One of the biggest reasons Schooley feels he could most accurately represent the 9th District is because of his and his family’s long history in the area.
“It’s the most basic idea, the people elect one of themselves,” he says sagely. He brings up the sizeable amount of his family who live within the district, and how he would be proud to represent them in the House.
Halvorson and Shuster, he says, don’t have near the amount of familial history in the area that he does.
“They wouldn’t care as much.” And, though Shuster’s father, former Rep. Bud Shuster, represented the district for many years before his son, Schooley maintains that Shuster just doesn’t have the “historical background” that he has.
Running for the Pennsylvania House has “been on me for a number of years,” the former military man remarks, and he freely admits that he feels something needs to change. These are the main reasons why he decided to run. “Everything I’ve done has been a contributing factor.”

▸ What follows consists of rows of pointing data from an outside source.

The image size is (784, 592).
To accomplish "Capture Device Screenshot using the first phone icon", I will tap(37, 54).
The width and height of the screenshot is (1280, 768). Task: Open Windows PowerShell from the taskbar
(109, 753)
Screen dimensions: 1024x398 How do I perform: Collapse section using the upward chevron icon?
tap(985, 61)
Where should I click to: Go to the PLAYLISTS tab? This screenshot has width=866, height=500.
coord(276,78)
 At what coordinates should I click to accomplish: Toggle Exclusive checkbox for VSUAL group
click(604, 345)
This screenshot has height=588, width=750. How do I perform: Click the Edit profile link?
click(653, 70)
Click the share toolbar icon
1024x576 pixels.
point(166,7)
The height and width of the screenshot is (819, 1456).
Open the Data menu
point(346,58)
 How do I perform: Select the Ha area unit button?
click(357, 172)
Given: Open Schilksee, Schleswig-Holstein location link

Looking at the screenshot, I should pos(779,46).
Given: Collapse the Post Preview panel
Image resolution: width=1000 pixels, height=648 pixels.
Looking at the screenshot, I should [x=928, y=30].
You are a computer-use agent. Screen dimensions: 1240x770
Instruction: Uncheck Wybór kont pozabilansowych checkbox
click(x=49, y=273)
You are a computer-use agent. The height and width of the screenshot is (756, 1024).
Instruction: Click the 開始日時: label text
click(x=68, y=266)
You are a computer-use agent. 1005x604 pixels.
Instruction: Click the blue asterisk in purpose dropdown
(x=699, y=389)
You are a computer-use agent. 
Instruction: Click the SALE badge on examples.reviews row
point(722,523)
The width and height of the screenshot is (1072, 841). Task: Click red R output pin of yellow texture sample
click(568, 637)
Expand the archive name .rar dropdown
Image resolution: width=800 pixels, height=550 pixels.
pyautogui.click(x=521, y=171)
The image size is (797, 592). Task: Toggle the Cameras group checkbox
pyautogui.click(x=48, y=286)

Speaking of which, Schooley has attempted to run for this seat before, namely in the 2012 election leading up to the primary. Then, however, he was forced to drop out. As a result of a petition challenge, a judge ruled that only 987 of the 1,045 signatures received were valid, thereby leading up to the disqualification. So, what makes this time different?
“I wasn’t fully committed in the past,” Schooley admits. Perhaps made clear by his successful attempt to get his name on the ballot this time around, it appears that Schooley has changed his tune. “I’m convinced something positive will come out of it.”
Moving on to a closer examination of his two opponents, Schooley maintains the point of view that both are “outsiders” when it comes to the 9th District. While he tries to stay away from negativity, he says that he is all about stating the facts.
In regards to Shuster, Schooley says that he’s good at being a politician. Responding to Halvorson’s claims that Shuster isn’t conservative enough, Schooley says that it depends on how you look at the situation.
“There’s evidence in both directions,” he says carefully. In comparing himself to the incumbent as a potential leader, Schooley claims that he doesn’t care so much about rising in the ranks.
“I want to be effective for the people in the district,” he says, adding that he doesn’t get the impression that Shuster works very hard in that department.
With Halvorson, Schooley says that it’s “interesting” how the media tend to side with him against Shuster. “Is it a matter of money?” He shrugs. Though Schooley does definitively say that people in the area don’t know Halvorson, and may be cautious about him. Because he isn’t from the district, Schooley says, “I can’t think he’d hold the people and their future highly.”
Schooley’s experiences that would help him in representing the 9th District go far beyond his family history. For as long as Shuster has been in Congress, he says, he’s been working at the local government level. During this time, Schooley says he’s learned a lot about working around the “red tape” and regulations in order to increase development in the community in areas such as public utilities, schools and hospitals.
“I typically work with at least two dozen different agencies on a regular basis,” he says with a slow nod. “So that’s why,” with a laugh, “I think I’m a great man for the job.”
Schooley says he is the only candidate in the race who has local level experience, making him more aware of how various policies will impact the local government. This, he says, is his distinct advantage.
“I’ve always lived here,” he says, “I always will live here.”
Currently, Schooley is raising his three young children, all between the ages of one and four, with his wife, Jill.
Regarding the ever-popular question dominating PA-9 interviews: would he be up for a debate?
“Absolutely,” he responds, very willing to participate in a three-way debate with Shuster and Halvorson.